═════ Record extracts ═════
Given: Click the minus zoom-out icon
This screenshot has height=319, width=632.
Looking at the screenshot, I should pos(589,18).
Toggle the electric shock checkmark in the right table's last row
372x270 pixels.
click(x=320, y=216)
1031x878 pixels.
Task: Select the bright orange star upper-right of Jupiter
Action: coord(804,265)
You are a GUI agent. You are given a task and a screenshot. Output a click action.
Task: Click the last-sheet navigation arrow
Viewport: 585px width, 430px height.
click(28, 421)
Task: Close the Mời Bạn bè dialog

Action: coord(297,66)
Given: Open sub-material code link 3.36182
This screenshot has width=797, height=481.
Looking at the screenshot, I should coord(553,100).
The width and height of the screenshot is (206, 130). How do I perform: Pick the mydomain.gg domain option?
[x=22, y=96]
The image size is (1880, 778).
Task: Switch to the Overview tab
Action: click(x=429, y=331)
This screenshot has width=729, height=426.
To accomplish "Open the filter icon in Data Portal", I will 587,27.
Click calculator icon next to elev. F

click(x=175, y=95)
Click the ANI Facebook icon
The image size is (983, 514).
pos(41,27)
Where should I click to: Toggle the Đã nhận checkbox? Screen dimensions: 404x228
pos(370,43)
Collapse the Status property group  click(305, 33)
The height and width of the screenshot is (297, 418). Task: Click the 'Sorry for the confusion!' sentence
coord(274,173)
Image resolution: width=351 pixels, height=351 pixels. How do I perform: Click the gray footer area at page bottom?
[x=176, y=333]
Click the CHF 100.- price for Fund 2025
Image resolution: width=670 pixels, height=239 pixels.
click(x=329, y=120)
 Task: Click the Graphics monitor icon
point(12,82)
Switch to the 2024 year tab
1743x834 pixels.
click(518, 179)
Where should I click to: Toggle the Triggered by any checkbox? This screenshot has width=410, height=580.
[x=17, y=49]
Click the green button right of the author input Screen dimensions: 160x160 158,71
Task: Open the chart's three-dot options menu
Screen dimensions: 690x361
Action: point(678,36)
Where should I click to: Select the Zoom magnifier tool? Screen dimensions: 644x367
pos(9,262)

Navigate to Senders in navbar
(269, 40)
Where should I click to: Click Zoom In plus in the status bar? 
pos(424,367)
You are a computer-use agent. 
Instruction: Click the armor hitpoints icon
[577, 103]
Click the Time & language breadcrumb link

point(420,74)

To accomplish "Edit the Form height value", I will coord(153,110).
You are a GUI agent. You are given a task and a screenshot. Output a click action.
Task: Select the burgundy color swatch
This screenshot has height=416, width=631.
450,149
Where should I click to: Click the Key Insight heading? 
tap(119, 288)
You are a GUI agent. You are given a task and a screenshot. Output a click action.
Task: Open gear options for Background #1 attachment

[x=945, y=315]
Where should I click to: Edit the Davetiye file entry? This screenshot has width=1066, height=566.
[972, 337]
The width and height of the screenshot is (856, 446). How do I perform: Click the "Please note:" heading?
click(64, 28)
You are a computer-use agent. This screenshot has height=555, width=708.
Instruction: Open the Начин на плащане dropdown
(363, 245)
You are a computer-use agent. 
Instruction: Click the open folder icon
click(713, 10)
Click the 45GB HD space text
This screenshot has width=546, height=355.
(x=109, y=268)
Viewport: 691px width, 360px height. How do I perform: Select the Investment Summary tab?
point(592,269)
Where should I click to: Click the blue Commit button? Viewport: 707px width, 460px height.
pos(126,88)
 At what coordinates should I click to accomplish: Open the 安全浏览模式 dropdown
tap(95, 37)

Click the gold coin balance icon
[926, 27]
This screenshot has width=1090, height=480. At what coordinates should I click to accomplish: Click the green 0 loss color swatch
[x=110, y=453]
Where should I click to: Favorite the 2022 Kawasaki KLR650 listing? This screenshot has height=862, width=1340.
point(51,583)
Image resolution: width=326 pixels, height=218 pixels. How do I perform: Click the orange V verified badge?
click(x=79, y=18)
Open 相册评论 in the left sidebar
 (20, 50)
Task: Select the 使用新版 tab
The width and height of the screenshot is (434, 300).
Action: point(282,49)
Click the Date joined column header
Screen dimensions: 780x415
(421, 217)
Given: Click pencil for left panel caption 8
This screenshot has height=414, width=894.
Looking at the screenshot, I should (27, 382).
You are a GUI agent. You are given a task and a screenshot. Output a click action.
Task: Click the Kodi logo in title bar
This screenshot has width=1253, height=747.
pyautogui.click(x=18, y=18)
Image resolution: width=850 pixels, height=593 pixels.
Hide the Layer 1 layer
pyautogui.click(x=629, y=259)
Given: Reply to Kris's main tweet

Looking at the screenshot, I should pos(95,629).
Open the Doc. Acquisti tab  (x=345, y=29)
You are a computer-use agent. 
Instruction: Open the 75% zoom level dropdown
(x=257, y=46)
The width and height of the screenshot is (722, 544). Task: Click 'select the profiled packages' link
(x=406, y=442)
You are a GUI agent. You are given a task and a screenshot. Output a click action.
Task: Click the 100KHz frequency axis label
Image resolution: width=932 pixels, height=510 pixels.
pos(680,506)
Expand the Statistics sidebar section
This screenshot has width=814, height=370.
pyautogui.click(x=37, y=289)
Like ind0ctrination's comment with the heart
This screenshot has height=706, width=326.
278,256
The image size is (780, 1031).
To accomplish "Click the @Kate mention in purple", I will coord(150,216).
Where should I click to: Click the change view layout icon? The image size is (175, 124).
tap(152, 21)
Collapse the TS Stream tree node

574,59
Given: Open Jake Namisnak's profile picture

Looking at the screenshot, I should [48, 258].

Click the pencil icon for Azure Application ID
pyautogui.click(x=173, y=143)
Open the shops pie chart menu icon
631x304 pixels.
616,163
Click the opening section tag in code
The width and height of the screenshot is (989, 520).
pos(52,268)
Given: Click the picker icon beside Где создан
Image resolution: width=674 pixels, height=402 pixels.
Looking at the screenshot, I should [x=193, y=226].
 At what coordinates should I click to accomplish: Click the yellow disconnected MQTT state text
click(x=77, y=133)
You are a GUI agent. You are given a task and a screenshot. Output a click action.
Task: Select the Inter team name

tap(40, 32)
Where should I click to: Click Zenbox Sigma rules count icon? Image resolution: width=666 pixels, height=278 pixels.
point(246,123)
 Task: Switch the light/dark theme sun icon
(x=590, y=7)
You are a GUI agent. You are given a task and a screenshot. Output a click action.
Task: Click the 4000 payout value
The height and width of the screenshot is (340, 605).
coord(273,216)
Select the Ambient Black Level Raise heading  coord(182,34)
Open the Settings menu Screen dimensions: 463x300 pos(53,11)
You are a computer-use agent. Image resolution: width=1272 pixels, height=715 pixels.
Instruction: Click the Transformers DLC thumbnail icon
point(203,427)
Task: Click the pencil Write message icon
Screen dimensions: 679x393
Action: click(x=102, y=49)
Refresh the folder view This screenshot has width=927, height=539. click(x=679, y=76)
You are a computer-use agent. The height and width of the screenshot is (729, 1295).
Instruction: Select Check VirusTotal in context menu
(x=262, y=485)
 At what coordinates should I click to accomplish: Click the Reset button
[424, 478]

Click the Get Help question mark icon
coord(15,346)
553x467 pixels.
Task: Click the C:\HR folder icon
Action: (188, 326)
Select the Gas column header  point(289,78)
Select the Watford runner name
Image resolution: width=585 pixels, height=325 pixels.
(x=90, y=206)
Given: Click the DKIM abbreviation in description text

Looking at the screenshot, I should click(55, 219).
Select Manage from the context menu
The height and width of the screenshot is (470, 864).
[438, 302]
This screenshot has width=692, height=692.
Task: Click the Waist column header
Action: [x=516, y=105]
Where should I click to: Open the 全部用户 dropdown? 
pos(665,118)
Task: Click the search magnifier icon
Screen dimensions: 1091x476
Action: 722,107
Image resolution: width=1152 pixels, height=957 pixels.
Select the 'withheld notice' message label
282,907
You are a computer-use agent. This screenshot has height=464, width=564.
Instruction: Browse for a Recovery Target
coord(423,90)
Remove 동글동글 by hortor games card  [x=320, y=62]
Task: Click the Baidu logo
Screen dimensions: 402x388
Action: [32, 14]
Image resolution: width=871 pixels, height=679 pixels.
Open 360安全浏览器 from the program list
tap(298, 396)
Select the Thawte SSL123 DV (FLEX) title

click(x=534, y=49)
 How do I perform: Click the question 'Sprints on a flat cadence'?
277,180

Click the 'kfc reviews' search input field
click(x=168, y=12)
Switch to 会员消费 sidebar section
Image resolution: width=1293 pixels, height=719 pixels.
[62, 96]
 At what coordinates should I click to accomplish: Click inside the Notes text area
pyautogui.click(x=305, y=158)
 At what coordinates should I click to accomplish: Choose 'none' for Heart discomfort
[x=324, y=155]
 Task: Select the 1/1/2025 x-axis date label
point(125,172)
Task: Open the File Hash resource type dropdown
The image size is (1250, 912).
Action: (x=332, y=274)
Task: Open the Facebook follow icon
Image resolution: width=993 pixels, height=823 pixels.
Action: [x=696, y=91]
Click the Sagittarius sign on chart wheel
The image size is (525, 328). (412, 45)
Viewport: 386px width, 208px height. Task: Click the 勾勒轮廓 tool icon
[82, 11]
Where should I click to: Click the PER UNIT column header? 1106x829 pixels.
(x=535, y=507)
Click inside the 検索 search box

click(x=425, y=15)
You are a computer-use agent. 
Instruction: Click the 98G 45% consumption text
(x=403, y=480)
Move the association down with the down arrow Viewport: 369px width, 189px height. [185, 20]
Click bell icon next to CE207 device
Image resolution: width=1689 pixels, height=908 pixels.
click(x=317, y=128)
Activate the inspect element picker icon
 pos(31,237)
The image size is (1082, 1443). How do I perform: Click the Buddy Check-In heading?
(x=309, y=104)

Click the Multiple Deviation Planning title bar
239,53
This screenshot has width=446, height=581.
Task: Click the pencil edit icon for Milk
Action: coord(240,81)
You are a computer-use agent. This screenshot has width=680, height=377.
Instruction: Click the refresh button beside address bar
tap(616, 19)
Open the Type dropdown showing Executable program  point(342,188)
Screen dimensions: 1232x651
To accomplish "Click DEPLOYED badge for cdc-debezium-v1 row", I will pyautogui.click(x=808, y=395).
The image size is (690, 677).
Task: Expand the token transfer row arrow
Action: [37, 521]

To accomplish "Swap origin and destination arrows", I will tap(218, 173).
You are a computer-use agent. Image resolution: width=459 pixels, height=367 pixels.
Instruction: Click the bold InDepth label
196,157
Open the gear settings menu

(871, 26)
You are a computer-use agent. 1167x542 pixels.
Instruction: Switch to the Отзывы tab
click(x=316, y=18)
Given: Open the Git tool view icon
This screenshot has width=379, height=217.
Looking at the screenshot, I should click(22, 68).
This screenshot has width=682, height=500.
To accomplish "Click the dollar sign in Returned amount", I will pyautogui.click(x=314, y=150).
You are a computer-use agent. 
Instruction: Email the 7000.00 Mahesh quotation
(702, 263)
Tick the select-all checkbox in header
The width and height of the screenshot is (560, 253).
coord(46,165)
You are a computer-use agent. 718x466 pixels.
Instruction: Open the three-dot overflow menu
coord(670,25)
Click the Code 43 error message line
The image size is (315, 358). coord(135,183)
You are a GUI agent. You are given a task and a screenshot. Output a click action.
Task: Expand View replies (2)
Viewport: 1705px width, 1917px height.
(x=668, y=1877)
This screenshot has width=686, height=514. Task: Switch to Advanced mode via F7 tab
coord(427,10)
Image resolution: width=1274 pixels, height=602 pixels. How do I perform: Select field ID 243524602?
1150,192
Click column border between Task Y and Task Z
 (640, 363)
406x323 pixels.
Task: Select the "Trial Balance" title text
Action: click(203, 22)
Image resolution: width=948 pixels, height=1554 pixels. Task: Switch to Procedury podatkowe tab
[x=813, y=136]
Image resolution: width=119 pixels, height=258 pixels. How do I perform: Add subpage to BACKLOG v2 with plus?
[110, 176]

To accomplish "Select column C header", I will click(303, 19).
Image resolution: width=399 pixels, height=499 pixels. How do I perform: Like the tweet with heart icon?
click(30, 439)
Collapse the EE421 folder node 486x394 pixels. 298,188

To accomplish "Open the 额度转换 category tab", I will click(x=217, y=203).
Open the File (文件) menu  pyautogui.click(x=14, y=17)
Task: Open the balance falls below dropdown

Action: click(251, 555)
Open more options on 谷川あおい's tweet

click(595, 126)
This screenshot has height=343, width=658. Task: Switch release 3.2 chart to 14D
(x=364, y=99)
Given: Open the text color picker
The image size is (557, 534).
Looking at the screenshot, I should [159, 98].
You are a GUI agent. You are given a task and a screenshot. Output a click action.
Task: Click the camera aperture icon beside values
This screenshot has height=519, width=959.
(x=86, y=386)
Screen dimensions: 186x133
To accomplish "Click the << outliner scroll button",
═════
Directions for this task: Everything above from the line containing "Task: Select the 使用新版 tab" down to the line containing "Click the opening section tag in code" should be copied exactly, both end lines included, and nothing else.

Result of this exercise:
Task: Select the 使用新版 tab
The width and height of the screenshot is (434, 300).
Action: point(282,49)
Click the Date joined column header
Screen dimensions: 780x415
(421, 217)
Given: Click pencil for left panel caption 8
This screenshot has height=414, width=894.
Looking at the screenshot, I should (27, 382).
You are a GUI agent. You are given a task and a screenshot. Output a click action.
Task: Click the Kodi logo in title bar
This screenshot has width=1253, height=747.
pyautogui.click(x=18, y=18)
Image resolution: width=850 pixels, height=593 pixels.
Hide the Layer 1 layer
pyautogui.click(x=629, y=259)
Given: Reply to Kris's main tweet

Looking at the screenshot, I should pos(95,629).
Open the Doc. Acquisti tab  (x=345, y=29)
You are a computer-use agent. 
Instruction: Open the 75% zoom level dropdown
(x=257, y=46)
The width and height of the screenshot is (722, 544). Task: Click 'select the profiled packages' link
(x=406, y=442)
You are a GUI agent. You are given a task and a screenshot. Output a click action.
Task: Click the 100KHz frequency axis label
Image resolution: width=932 pixels, height=510 pixels.
pos(680,506)
Expand the Statistics sidebar section
This screenshot has width=814, height=370.
pyautogui.click(x=37, y=289)
Like ind0ctrination's comment with the heart
This screenshot has height=706, width=326.
278,256
The image size is (780, 1031).
To accomplish "Click the @Kate mention in purple", I will coord(150,216).
Where should I click to: Click the change view layout icon? The image size is (175, 124).
tap(152, 21)
Collapse the TS Stream tree node

574,59
Given: Open Jake Namisnak's profile picture

Looking at the screenshot, I should [48, 258].

Click the pencil icon for Azure Application ID
pyautogui.click(x=173, y=143)
Open the shops pie chart menu icon
631x304 pixels.
616,163
Click the opening section tag in code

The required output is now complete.